At Lagunitas Brewing Company in Petaluma, California, electrogenic bacteria eat through about 20,000 gallons per day of spent brew water. The system doesn’t just slash the facility’s total water demand and water discharge, but it also creates enough energy to run itself and cover 15 percent of the brewery’s electricity demand.

After early success with a pair of California breweries, Cambrian Innovation, the provider of the technology, is now offering its EcoVolt modular reactors to other food and industry applications at no upfront cost, much the way that distributed solar is often sold to commercial and residential clients.

The power-purchase agreement, which Cambrian is calling a water-energy purchase agreement, or WEPA, is designed to help food, beverage and other big industrial users of water control costs. There are many companies trying to harness the opportunity to bring efficiency to the municipal and industrial wastewater market with various technologies, but no single approach has yet made a significant dent in the market.

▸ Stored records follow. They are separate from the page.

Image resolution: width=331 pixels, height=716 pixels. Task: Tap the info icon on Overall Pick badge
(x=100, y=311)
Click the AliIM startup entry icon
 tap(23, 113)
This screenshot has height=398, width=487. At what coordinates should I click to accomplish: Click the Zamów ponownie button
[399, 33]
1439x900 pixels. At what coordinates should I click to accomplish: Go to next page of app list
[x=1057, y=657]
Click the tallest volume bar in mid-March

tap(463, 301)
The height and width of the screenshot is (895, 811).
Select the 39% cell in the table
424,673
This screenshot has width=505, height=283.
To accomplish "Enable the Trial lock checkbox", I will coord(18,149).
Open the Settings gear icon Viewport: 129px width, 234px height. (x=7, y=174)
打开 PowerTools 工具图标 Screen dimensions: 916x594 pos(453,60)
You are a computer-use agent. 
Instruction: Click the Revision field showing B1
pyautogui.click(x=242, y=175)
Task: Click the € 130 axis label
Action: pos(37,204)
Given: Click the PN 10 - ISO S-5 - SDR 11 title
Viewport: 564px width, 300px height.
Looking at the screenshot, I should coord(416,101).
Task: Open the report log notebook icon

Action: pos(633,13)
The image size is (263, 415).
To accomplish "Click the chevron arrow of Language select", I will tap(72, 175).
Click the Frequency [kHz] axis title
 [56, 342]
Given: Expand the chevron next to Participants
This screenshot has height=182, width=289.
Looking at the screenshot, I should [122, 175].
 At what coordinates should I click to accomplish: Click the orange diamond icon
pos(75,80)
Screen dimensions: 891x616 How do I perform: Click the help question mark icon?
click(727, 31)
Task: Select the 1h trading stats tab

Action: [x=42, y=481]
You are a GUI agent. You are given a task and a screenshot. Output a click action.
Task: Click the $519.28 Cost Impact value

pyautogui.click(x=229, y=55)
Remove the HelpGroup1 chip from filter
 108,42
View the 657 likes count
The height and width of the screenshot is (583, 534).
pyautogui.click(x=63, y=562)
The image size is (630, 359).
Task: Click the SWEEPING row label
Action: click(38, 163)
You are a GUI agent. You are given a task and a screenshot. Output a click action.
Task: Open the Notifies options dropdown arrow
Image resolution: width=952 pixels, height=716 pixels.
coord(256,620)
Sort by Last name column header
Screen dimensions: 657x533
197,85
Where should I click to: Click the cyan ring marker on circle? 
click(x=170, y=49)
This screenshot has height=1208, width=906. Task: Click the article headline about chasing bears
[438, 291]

In most major U.S. cities, water rates have risen 40 percent in the past five years. Sewer cost, in particular, is a rising line item for many water-heavy industries, sometimes as much as 10 percent a year. Cambrian’s WEPA financing is backed by a $30 million fund.

“What we’re doing is distributed clean water and clean energy generation,” said Cambrian Innovation CEO Matthew Silver. “It’s a new way of doing anaerobic digestion for the non-solid [wastewater] stream.”

Cambrian’s EcoVolt is not ideal for all industrial wastewater. It needs water with high levels of organics for the electrogenic bacteria, which are coated onto electrodes, to consume to produce electricity and high-quality methane. The combined heat and power can then be used to run the reactor, and also further clean the water for reuse or to be used by another part of the facility.

Given the successful start with breweries such as Lagunitas and Bear Republic, the company is focusing on craft breweries and wineries, although Silver said the technology is a good fit for many food and beverage producers.

Craft breweries, in particular, are often located on the edge of cities where sewer rates are rising. The craft beer market alone is worth about $20 billion in the U.S. Silver said that Cambrian has about $90 million of business in various stages of the pipeline, some of which could adopt the new WEPA financing option.

The system is scalable, from a single shipping container that can treat up to 15,000 gallons per day to 300,000 gallons per day. Typical installations can generate anywhere from 30 to 400 kilowatts of power. Lagunitas produces about 120 kilowatts of power.

The Boston-based startup, which was spun out of the Massachusetts Institute of Technology, has raised about $11 million through a seed round and Series A, which was financed by Madrid-based Rijn Capital.